Often “ecologists”, instead of talking about capitalism as a system, seize upon one of its defects and then reify and demonize that defect, claiming that it can be reformed separately, apart from any transformation of the capitalist system as a whole. For example, categories like “technology” or “urbanism” are not meaningful if they are discussed apart from their shaping by the capitalist system. Those categories are, in fact, specifically about the nature of capitalist technology, and of capitalist urbanism, not about technology and urbanism in general. They are about technology and urbanism as constituted by the inherent system-properties of capital. The looting and polluting of nature which we experience today can only be truly comprehended as a lawful outcome of the nature of capitalism, an inevitable result of its systemic feedbacks.
The ecology movement raises a valid demand by insisting that ecological damages by capitalist industry should be repaired by the capitalists who produce them, its costs internalized into their capital cost accounts as a cost to them. But, for capitalists, in no way are the costs of ecologic repair and restoration for the damages that they inflict as costs of social reproduction ever to be charged to them in their accounting books. Capitalist accounting excludes recognition of such ecological costs, calling them “externalities”. Capitalists systematically “loot” Nature that they appropriate and consume without meeting the costs of biospheric and social continuity which their “externalities” impose.
Capitalist growth, ecological de-growth and dialectical pro-growth
Capital growth, in capitalism’s ascendent phase, can correspond to socialist growth: to increases in goods and services beneficial to society, and to a development of the creative powers of human beings. But this kind of growth is an expression of the drive to accumulation inherent in the Capital-relation. Furthermore “growth” during capitalism’s descending phase is a whole different story. Ecologists are right to complain about the mania for “growth” exhibited by some capitalists who produce useless, insipid products wrapped in plastic for plastic people. They are right to criticize the rapacity of modern society upon the natural world. But the actual “growth” benefit claimed by capitalists is growth of Capital alone. Such “growth” doesn’t expand social use-value or social reproduction at all. Capital growth can mean increases of “goods” detrimental or wasteful to social reproduction, for example weapons of mass destruction or, as with speculative financial profits, to no goods at all. Further, such capitalist “growth” often leads to destruction of the creative powers of the working population, to looting of wages and social services for private capitalist ‘profit on destruction’.

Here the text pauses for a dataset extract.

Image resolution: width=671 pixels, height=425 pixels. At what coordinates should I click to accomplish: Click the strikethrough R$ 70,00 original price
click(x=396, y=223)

Ecologists are right to criticize capitalist growth but propose de-growth as a “solution”. They echo Jimmy Carter’s White House speech, demanding that humans [but not oligarchs] make do with less. After training middle class and working class people for over 200 years to expect prosperity, an expansion of goods and services accessible to them, to suddenly demand that they make do with less is completely unrealistic. As it is, people would prefer to go into debt than to face their falling living standards. The perpetuators of the “ecology” ideology, owing either to their pervasive ideological blindness or to their vagueness about capitalist relations of production, offer only Malthusian moralism, not real political solutions. Their proposed policies imply lowering the negentropy of human society. They call for a dismantling of human-species use-value, actual and potential, that has been built up by the human labor for centuries. They want to enforce a contraction of social reproduction and a genocidal contraction of the global human population. The oil and banking oligarchs behind these impositions seek to dismantle all of its virtues and values, the structures, psychic and social of ascendant-phase capitalism. They want to take us back to preindustrial times while they myopically imagine they can live a life of luxury with minimum industry and enjoy an endless accumulation of finance capital. They are so drunk with finance capital they don’t understand it produces no real wealth. They think stock options and derivatives are real.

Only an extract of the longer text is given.